***** MATERIAL TO PROCESS *****

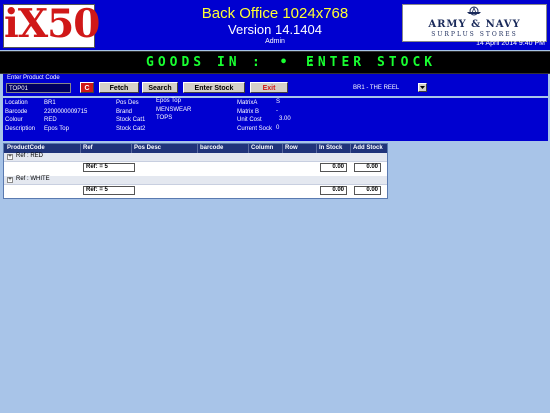  Describe the element at coordinates (160, 88) in the screenshot. I see `search-button: Search` at that location.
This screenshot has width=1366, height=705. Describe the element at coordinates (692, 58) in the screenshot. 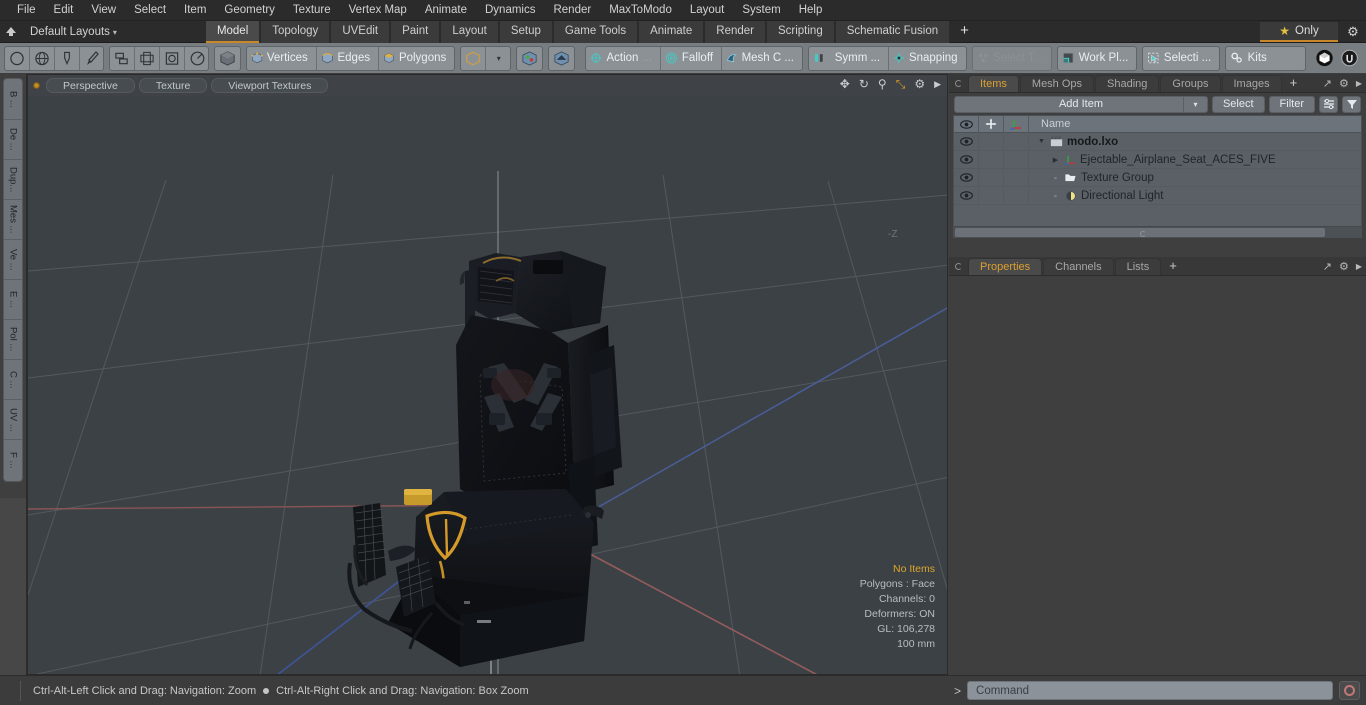

I see `falloff-button: Falloff` at that location.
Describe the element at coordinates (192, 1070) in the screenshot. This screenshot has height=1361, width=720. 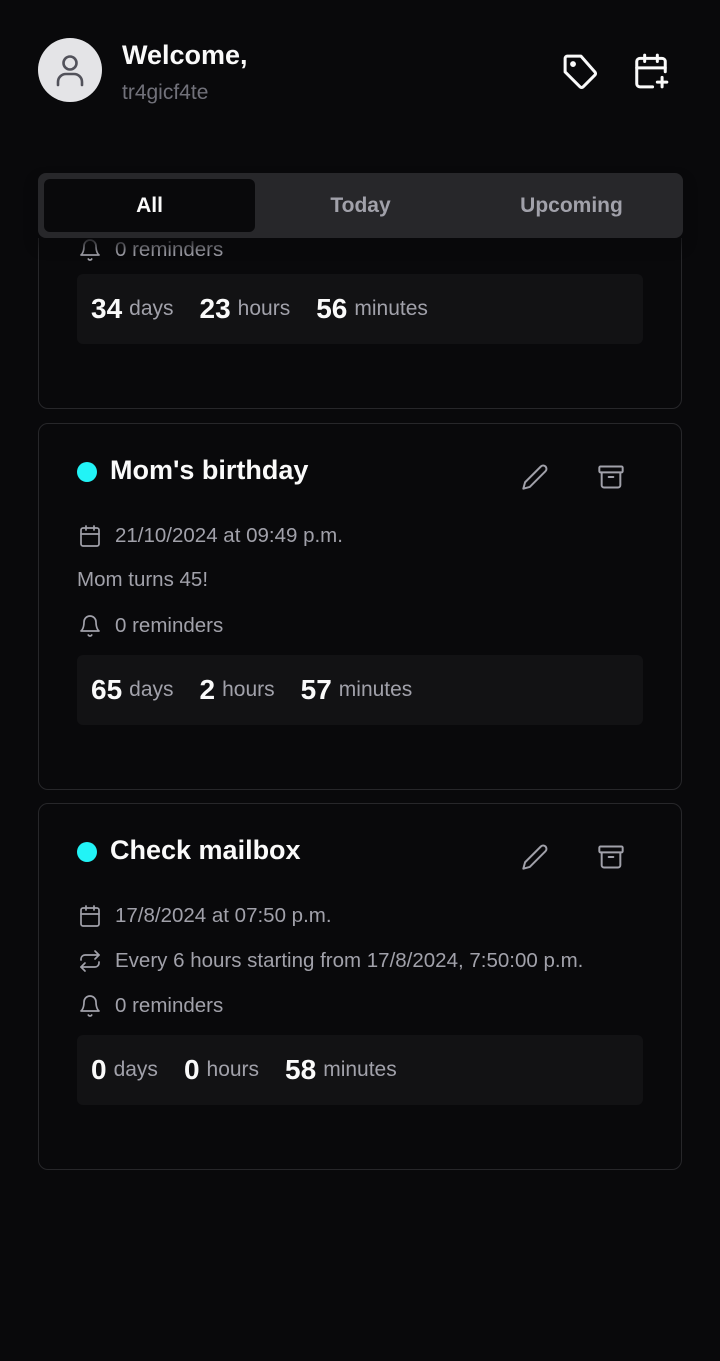
I see `countdown-hours: 0` at that location.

*****

▶ _PROBLEM TO SOLVE_
Recast the entries above as a Markdown table with two columns, "Entry No." and "Text." Put one non-blank line in each row, number the rows in order, and leave the pictures out.

▶ _TASK SOLUTION_
| Entry No. | Text |
|---|---|
| 1 |   Describe the element at coordinates (160, 88) in the screenshot. I see `search-button: Search` at that location. |
| 2 | This screenshot has width=1366, height=705. Describe the element at coordinates (692, 58) in the screenshot.  |
| 3 | I see `falloff-button: Falloff` at that location. |
| 4 | Describe the element at coordinates (192, 1070) in the screenshot. This screenshot has height=1361, width=720.  |
| 5 | I see `countdown-hours: 0` at that location. |